### 指示
文書抜粋で、木村さんが大学入学後に1年間所属した書道サークルの名前を答えてください。

### 文書抜粋
____

龍谷 2008 No.65

龍谷人

木村 翼沙(きむら つばさ)さん 伝統を踏まえながらも
自由なイメージ。
「書」の新たな領域をめざす。


書家
木村 翼沙(きむら つばさ)さん
2001年龍谷大学文学部仏教学科卒業
HPアドレス
http://www.k2.dion.ne.jp/~tsuba-sa

 大きな布や、木箱など立体的な物体に書かれた漢字とかな文字。竹に転写された墨文字。どちらも書かれているのは自作の詩。見る者の目を魅きつける木村さんの作品からはかなり斬新な印象を受ける。
  「よく前衛的といわれるのですが、私の書はあくまで伝統書の基本を踏まえたもの。文字も崩し過ぎないこと、書き順を守ることを前提にしています」。デフォルメをしても、美しい文字の形を知っているから、ぎりぎりまで崩せるのだという。
  書道を始めたのは小学校低学年の頃。6年生まで続けたが、中学・高校時代は遠ざかっていた。再開したのは大学に入学してから。書道サークル「蟠龍會」に1年間所属、指導に来ていた書家の真神巍堂氏には個人的にも師事、2年生からは伝統書と前衛的な書の2つの教室に通って本格的に書を学んだ。
  卒業後は、京都教育大学大学院(美術教育専修書道修了)に進学。「墨蹟」の書法を研究しながら、多数の作品制作を行ない、讀賣書法展など数々の書道展で入賞。2004年からは、個展も定期的に開催している。
  「今年は書家の活動を始めて10年目にあたるので5月〜6月と11月、12月に個展を企画しています。11月11日〜11月16日に兵庫県立美術館で開催する個展では、書を立体的に展開する新しい作品にチャレンジするつもりです」

____

### 提供情報

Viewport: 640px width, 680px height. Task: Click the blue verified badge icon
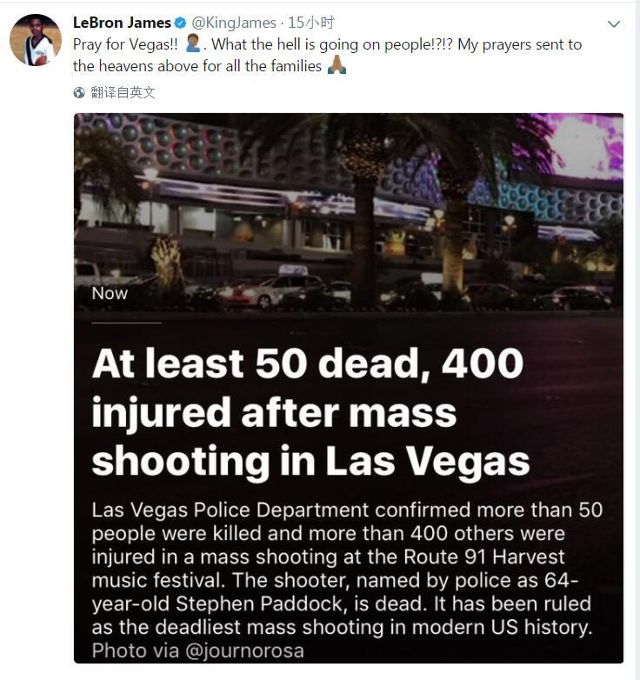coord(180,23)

____

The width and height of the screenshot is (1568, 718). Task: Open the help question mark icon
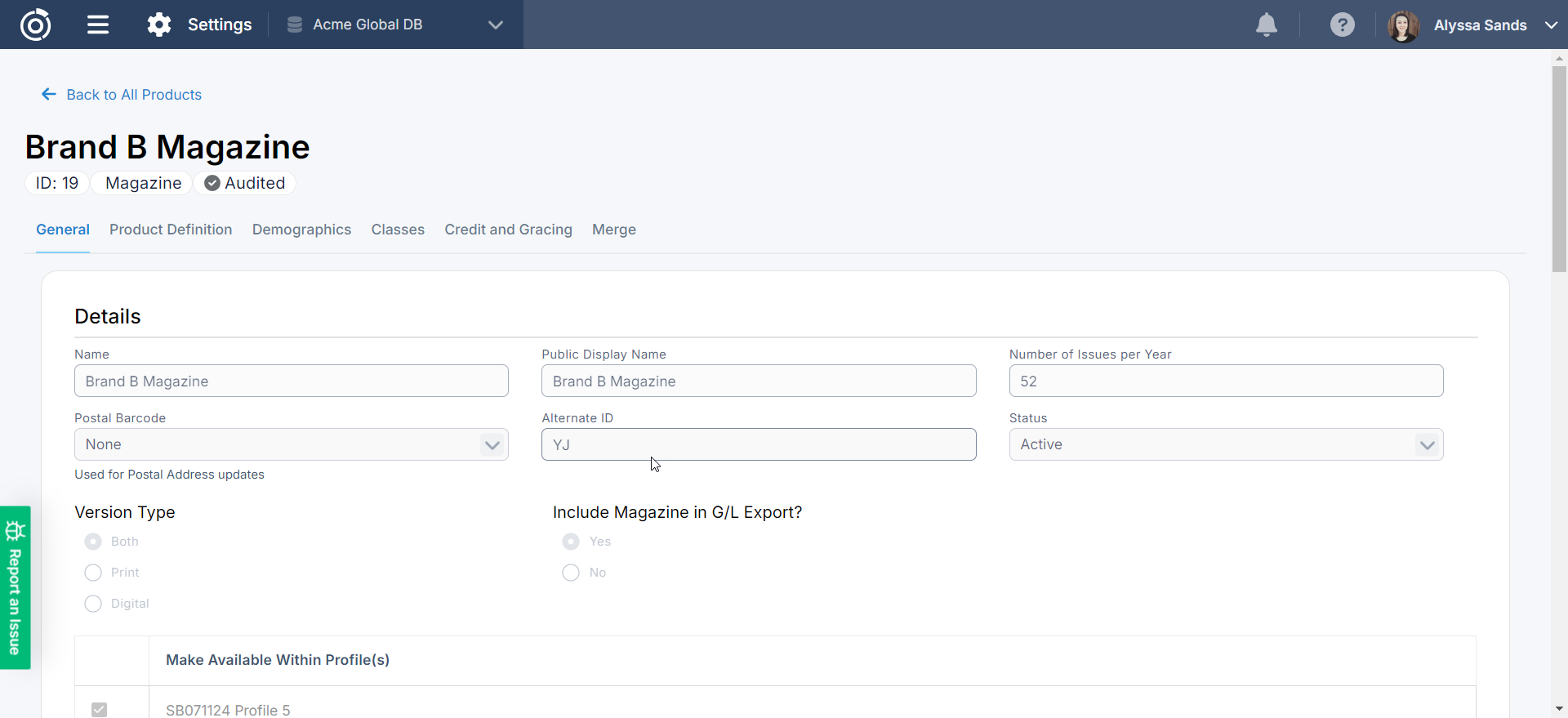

____

### 実行結果
「蟠龍會」